Every line from the one bearing "Where should I" through the last line of the records below is to be output exactly, and no other line; leave out the pictures.

* _INPUT DATA_:
++++++++
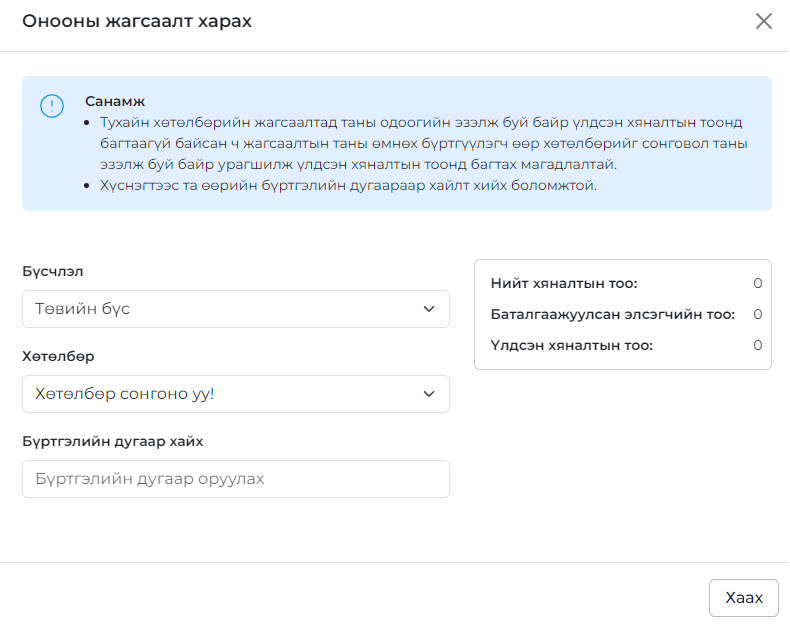Select the Санамж heading in the notice
The width and height of the screenshot is (790, 627).
115,101
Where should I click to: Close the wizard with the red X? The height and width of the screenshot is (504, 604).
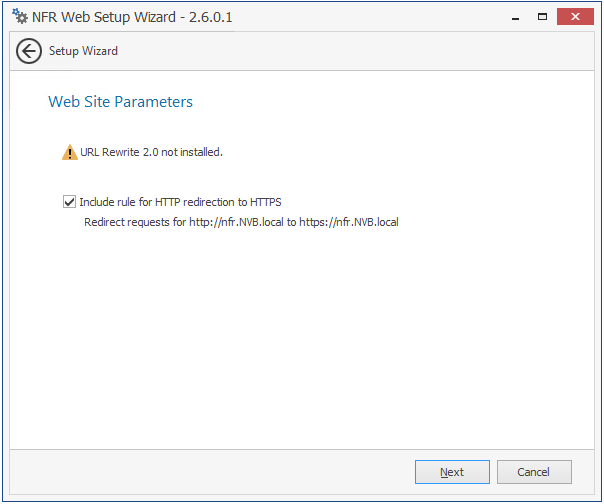click(575, 17)
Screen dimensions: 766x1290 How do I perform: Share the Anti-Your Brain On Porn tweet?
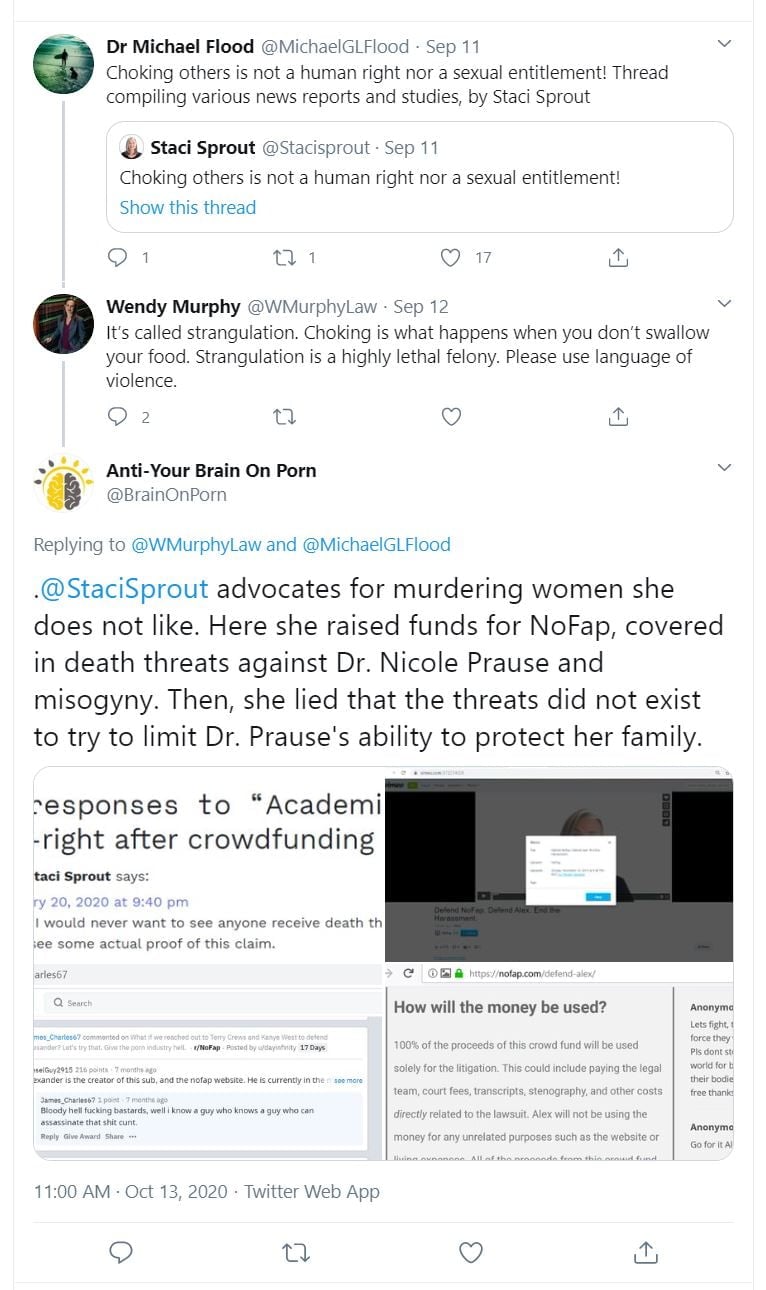click(x=646, y=1252)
++++++++
* _THE COMPLETED TASK_:
Where should I click to: Close the wizard with the red X? The height and width of the screenshot is (504, 604).
click(575, 17)
Screen dimensions: 766x1290 How do I perform: Share the Anti-Your Brain On Porn tweet?
click(x=646, y=1252)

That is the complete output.